Photo: Columna Digital

By KELIN DILLON

As Mexico fast approaches its Aug. 30 start date for in-person education for children, the implementation of its back-to-school plan has been fraught with confusion for Mexican families nationwide.

Some parents have noted that their children who go to public and private schools have two different returns to class, with the public schools being completely in-person while many private schools are choosing to continue with virtual classes. Thus, many are concerned about sending their kids to school without them actually being admitted inside.
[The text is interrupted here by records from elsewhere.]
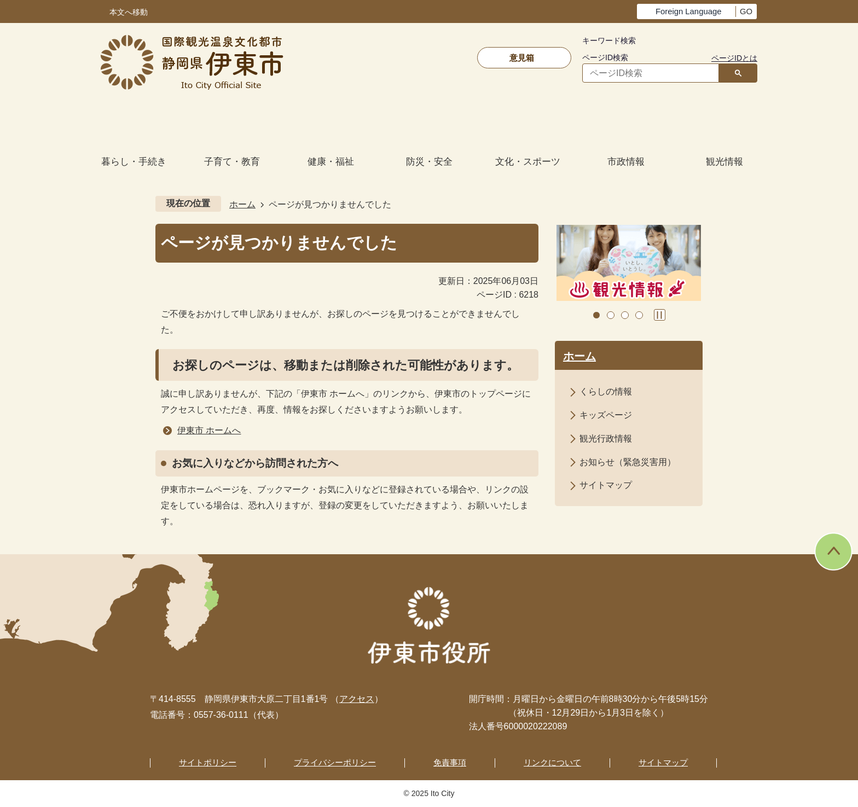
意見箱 (521, 57)
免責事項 (449, 762)
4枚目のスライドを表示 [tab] (639, 315)
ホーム (242, 204)
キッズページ (605, 415)
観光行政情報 (605, 438)
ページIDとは (734, 58)
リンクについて (552, 762)
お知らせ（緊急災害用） (627, 462)
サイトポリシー (207, 762)
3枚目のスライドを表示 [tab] (625, 315)
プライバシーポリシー (335, 762)
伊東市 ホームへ (209, 430)
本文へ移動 (128, 12)
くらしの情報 (605, 391)
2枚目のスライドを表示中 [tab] (610, 315)
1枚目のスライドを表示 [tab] (596, 315)
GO (746, 11)
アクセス (356, 699)
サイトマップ (605, 485)
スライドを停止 (659, 315)
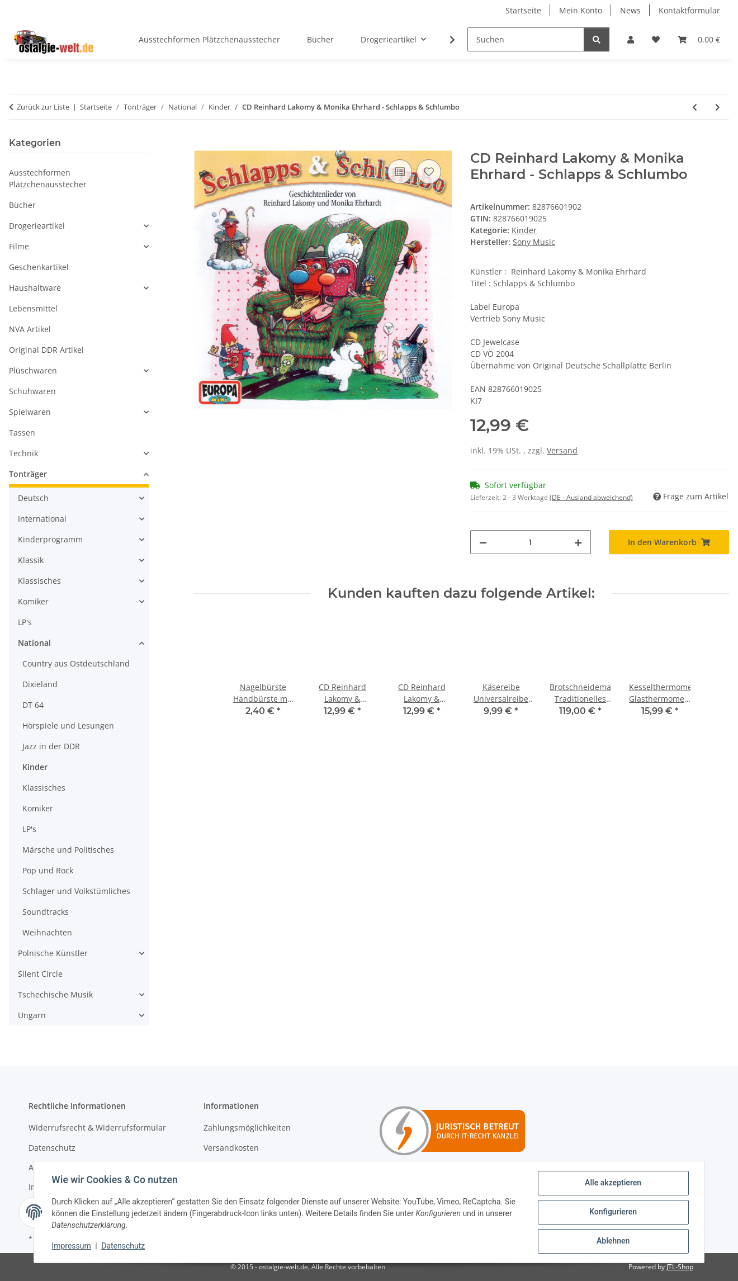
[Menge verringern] (483, 542)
Many are facing concerns about the health and safety protocols being properly followed in schools considering the covid-19 Delta variant has been sweeping through children rapidly, unlike the original strain. As the nation’s minors have not been given vaccinations against the virus, though the government has said it would consider doing so, nearly 9,000 Mexican children have been hospitalized due to effects from coronavirus as of Monday, Aug. 16.
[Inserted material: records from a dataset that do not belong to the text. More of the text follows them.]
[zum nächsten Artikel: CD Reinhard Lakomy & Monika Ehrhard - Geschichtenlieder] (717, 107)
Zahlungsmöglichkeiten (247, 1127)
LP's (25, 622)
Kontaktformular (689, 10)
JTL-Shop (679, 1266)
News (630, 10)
While a letter crafted by the Secretariat of Public Education (SEP) was supposed to confirm the commitment of families to engaging in schools’ health regulations, Mexican President Andrés Manuel López Obrador (AMLO) dismissed the letter as “useless and bureaucratic” and discouraged its use.

AMLO likewise claimed all confusion surrounding the return to school was a “smear campaign, aimed at instilling fear,” and that everything was continuing according to plan.

“Our adversaries are very irrational, very irresponsible, unethical. How can they lie when it comes to such a delicate matter, health, education?” asked López Obrador rhetorically. “If problems arise, we are going to act. We are attentive to the situation.”

Still, the concerns of parents persist. Some of the teaching population has expressed pushback about returning to classes in the middle of Mexico’s third wave of the coronavirus, and experts across the education sector say there is a distinct lack of planning in the country’s back-to-school program.